SANTA CLARA, PILARIS.ID – Pertandingan pembuka Grup B Piala Dunia 2026 akan menyajikan duel taktis yang sangat menarik antara Qatar vs Swiss di Levi’s Stadium, Santa Clara. Laga yang dijadwalkan kick-off pada Minggu, 14 Juni 2026 pukul 03.00 WITA ini menjadi panggung bentrokan dua filosofi sepak bola yang kontras, sekaligus menyediakan banyak celah bagi para pencinta bola dan pemburu clue taruhan.
Bagi Qatar, turnamen ini adalah misi penebusan dosa setelah hasil memalukan tanpa poin di Piala Dunia 2022 lalu. Di bawah komando arsitek baru asal Spanyol, Julen Lopetegui, wajah Qatar kini berubah total menjadi tim yang sangat pragmatis dan defensif. Mantan pelatih West Ham ini menyuntikkan disiplin tinggi yang berfokus pada organisasi pertahanan rapat. Clue penting bagi petaruh ada pada catatan minor lini depan mereka: Qatar gagal mencetak gol dalam dua laga uji coba terakhir (kalah 0-1 dari Irlandia dan imbang 0-0 kontra El Salvador). Lopetegui diprediksi akan menerapkan strategi low-block alias “parkir bus” sejak menit awal.
Senjata utama Qatar untuk melancarkan serangan balik kilat berada di pundak Akram Afif. Penyerang sayap lincah berkoleksi 39 gol internasional ini akan disokong oleh kecepatan Yusuf Abdurisag dan Edmilson Junior dalam formasi 4-3-3 yang fleksibel menjadi 5-4-1 saat bertahan.

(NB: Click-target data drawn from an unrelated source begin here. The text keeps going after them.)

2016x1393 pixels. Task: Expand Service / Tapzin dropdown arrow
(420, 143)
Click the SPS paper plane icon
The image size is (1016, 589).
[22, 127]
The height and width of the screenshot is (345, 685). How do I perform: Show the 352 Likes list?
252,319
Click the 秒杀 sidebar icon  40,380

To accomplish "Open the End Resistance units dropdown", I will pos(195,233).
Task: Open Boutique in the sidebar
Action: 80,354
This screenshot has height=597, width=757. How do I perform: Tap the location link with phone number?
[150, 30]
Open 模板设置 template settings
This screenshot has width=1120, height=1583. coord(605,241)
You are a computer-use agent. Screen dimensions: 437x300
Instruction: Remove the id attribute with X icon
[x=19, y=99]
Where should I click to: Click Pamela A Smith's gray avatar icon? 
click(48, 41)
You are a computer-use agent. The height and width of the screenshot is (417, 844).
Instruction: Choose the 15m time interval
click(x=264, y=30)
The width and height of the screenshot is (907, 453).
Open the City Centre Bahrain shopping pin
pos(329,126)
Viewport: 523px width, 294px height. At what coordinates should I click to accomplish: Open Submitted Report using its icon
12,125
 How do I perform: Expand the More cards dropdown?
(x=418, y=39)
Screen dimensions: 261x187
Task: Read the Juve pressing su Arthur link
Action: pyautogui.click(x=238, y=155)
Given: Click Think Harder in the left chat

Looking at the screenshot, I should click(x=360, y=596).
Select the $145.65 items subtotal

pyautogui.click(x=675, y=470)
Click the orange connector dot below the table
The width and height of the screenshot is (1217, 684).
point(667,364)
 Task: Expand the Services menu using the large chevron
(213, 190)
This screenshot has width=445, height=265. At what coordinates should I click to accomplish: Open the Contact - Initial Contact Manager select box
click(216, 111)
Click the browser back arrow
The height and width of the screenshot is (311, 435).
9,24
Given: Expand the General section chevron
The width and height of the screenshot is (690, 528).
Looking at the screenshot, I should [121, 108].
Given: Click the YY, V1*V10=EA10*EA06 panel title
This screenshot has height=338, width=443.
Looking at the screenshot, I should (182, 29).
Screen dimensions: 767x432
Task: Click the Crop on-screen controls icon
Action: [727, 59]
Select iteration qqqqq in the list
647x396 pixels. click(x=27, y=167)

Di bawah mistar, Mahmud Abunada akan dikawal duet bek veteran Pedro Miguel dan Boualem Khoukhi yang dipaksa bekerja ekstra keras menahan gempuran lawan.
Di kubu seberang, Swiss menatap laga ini dengan status unggulan mutlak. Skuad asuhan Murat Yakin datang dengan modal mentereng sebagai perempat finalis Euro 2024 dan lolos kualifikasi tanpa kekalahan. Kematangan taktis tim berjuluk Rossocrociati ini terlihat dari kestabilan lini tengah mereka yang dikomandoi oleh sang jenderal, Granit Xhaka, dan Remo Freuler. Keberadaan Xhaka di lini tengah membuat Swiss sangat dominan dalam hal penguasaan bola (ball possession).
Swiss juga memiliki kedalaman skuad yang luar biasa di sektor serang. Dengan absennya Breel Embolo dari menit awal, Zeki Amdouni diprediksi menjadi ujung tombak, ditopang oleh kreativitas Dan Ndoye dan Ruben Vargas di sisi sayap. Di lini belakang, bek Manchester City, Manuel Akanji, bersama kiper Gregor Kobel menjadi jaminan kokohnya pertahanan Swiss dari skema counter-attack Qatar.
Secara taktis, jalannya pertandingan diproyeksikan akan berjalan satu arah. Swiss akan memegang kendali permainan dan mengurung pertahanan Qatar. Rumah taruhan global menempatkan Swiss sebagai favorit berat di angka -425 hingga -450, sementara Qatar menjadi underdog jauh di angka +1100.
Melihat kecenderungan Qatar yang tampil super defensif di bawah Lopetegui dan tumpulnya lini serang mereka, pilihan taruhan yang paling masuk akal adalah Swiss menang tanpa kebobolan (Swiss win to nil). Tembok kokoh Qatar mungkin akan menyulitkan di babak pertama, namun kematangan mental dan kreativitas lini tengah Swiss diprediksi akan memecah kebuntuan di babak kedua. Prediksi skor akhir adalah kemenangan 2-0 untuk Swiss.